Przypomnij sobie swój ostatni trening i co się działo przed nim. Ciężka pobudka po zarwanej nocy? Zamknięcie projektu w pracy? Przeskrolowanie Instagrama? Z pozoru niewinne codzienne zdarzenia wyczerpują nasze mentalne zasoby, sprawiając, że mózg „jedzie na pustym baku”.
Jak pokazują badania, pokonywanie kilku kilometrów w takim stanie, zamiast ładować nasze akumulatory, sprawia, że nasze bieganie na tym cierpi. Przegląd 11 badań opublikowanych w czasopiśmie „Sports Medicine” wykazał, że mentalne wyczerpanie negatywnie wpływa na nasze możliwości podczas treningów wytrzymałościowych i krótszych, intensywnych zrywów (jak długie wybiegania i serie podbiegów).
„Nie jesteśmy w stanie utrzymać skupienia w trakcie treningu, bo jesteśmy zmęczeni mocnym koncentrowaniem się przed treningiem” – mówi dr Angie Fifer, certyfikowany mental performance consultant, członkini Association for Applied Sport Psychology.

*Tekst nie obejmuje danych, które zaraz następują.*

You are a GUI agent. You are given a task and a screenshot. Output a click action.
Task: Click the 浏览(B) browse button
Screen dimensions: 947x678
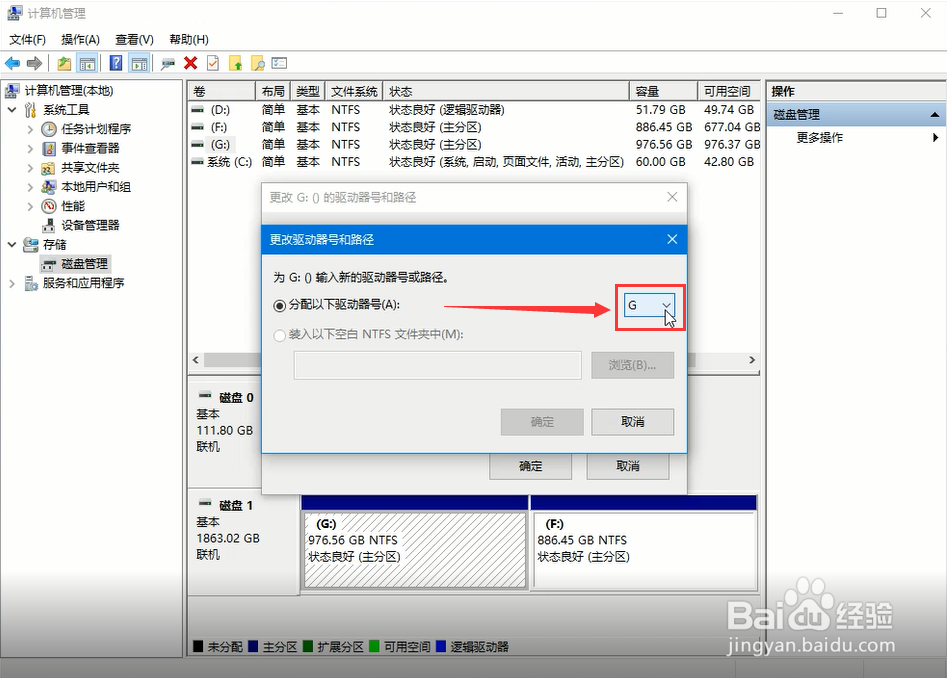pyautogui.click(x=632, y=365)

W jednym z badań sportowcy robili dwa treningi: przed jednym (jazda na rowerze do wyczerpania) oglądali 90-minutowy film dokumentalny mało obciążający psychicznie, a przed drugim (takim samym) pracowali przy komputerze nad zadaniami wymagającymi pełnej koncentracji. Po przeanalizowaniu ich osiągnięć okazało się, że zadania mentalne nie wpłynęły na fizjologiczne parametry, takie jak tętno, stężenie kwasu mlekowego i zużycie tlenu, za to na psychologiczne, takie jak odczuwany poziom wysiłku, miały już wpływ wyraźny. Ten drugi trening był odczuwany jako cięższy, co, zdaniem autora badań dr. Jeroena van Cutsema, skutkowało szybszym męczeniem się sportowców.
Badacze przypuszczają, że to zwiększone odczuwanie zmęczenia wynika z tego, że przez wyczerpanie umysłowe mózg musi intensywniej komunikować się z mięśniami, by utrzymać taki sam poziom osiągów. To tak zwane zwiększone przewodnictwo sprawia, że wydaje nam się, że wykonujemy większy wysiłek. Inna teoria mówi, że mózg inaczej przetwarza wysiłek, kiedy jesteśmy mentalnie wykończeni, przez co trening wydaje nam się cięższy.